22 Aug Writing UX Research for Humans
Why are UX research reports so often unreadable?
UX research reports are meant to clarify. Yet many of the ones we write, or read, feel unreadable. A participant had cried during a session. But by the time the quote appeared in the final slide deck, it had been reframed as: “Emotional user response highlights latent frustration with service inefficiencies.”
Technically, the meaning was intact. But what was lost wasn’t just the emotion — it was the cadence, the context, the small moment that made the tear matter.
Many UX researchers write as if they’re still proving the value of their discipline. The result is often a defensive posture: hedged language, passive constructions, over-polished charts. We end up with something that looks professional, but says very little.
1. A phrasing that emptied the finding
One project still stays with me. We were testing a prototype for a scheduling tool built for shift workers. Participants were clear — almost blunt — in how they spoke. “It’s confusing,” one said. “I’d rather just call in.” Another asked, “What happens if I swap two shifts and forget to confirm?”
In the report, those became: “Users request more intuitive flows,” and “There is a need for clarity around confirmation logic.” At the time, I thought I was being careful — clear, neutral, professional.
The stakeholders nodded.
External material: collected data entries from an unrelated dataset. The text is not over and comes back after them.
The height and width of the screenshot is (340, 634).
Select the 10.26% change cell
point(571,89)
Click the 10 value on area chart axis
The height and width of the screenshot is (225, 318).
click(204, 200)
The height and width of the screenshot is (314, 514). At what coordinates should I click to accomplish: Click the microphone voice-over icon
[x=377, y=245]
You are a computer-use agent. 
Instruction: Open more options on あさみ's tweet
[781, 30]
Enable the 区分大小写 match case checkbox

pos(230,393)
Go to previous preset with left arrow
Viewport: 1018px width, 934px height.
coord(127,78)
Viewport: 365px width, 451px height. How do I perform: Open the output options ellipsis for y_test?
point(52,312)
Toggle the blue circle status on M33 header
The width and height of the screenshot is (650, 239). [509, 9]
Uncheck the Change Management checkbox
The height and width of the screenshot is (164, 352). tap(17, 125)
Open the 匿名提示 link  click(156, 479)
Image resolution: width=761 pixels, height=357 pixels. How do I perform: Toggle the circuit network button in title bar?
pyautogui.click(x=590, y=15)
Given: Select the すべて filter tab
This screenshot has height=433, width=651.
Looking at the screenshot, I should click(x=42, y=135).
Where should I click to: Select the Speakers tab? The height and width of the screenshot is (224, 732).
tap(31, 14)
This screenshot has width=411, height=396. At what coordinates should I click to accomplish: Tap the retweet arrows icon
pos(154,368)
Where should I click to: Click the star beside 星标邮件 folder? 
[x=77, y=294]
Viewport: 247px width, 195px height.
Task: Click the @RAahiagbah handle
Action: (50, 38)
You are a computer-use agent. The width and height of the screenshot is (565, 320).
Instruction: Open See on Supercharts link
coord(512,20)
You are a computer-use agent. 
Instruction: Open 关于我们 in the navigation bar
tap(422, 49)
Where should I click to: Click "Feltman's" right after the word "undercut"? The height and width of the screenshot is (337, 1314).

Then we moved on.
Weeks later, preparing a different deliverable, I returned to the transcripts. I reread what one participant had said — this time with the recording open. “If I mess up, I won’t know until my manager calls me. I just… don’t trust it.” That version made it into a new draft, almost unchanged. It wasn’t just more vivid — it gave the reader a reason to pause.
Not because it was better written. Because it made the user present.
2. Writing as interpretation, not transcription
The move from raw research to report is often treated as a delivery task. But in practice, it’s interpretive. We decide what tone to strike, what order to reveal things, where to hold back. We choose whether to tell a story or flatten it into a theme.
Writing, in this sense, isn’t post-processing — it’s synthesis. A nested clause can hide agency. A passive phrase can sound objective while displacing responsibility. The choice to list findings versus narrate them isn’t neutral either.
I’ve seen two reports from the same study produce completely different reactions. One was shelved, the other sparked roadmap changes. The difference wasn’t the data — it was the stance. One report left room for uncertainty, the other rushed to make sense.
This isn’t about style. It’s about what kind of knowledge we’re producing, and for whom.
3. The ethics of phrasing, and its hidden actors
Interpretation carries responsibility. Passive voice can seem gentle but often hides cause: “Users were confused by the interface” avoids the question of why it was that way.
The same is true of phrases like “Users need more education.” It subtly locates the problem in the user, not the system. These aren’t just linguistic choices — they’re ethical ones.
In one report review, I noticed how a single stakeholder’s comment — “Let’s avoid blaming the design” — quietly shaped the whole tone. We changed “Users struggled with unclear icons” to “Some users had differing expectations of icon meanings.” The revision softened the feedback. But it also shifted responsibility away from the product team.
Bias enters this way. Through emphasis. Through sequencing. Through whose voice we make audible, and whose we paraphrase.
To write is to decide what matters. And in research, those decisions shape what gets funded, fixed, or ignored.
Personal reflections:
As my personal reflection, I’ve come to see writing not as a way to end a research project, but as a way to stay inside it longer. Writing — when I let it interrupt me — helped me listen again. It showed me what I’d misunderstood or rephrased too quickly.
This piece began as a question about how to make UX research reports more readable. But I’ve realised I was also asking something else: What kind of attention does a quote deserve? And what kind of writing might allow us, just briefly, to hear it properly?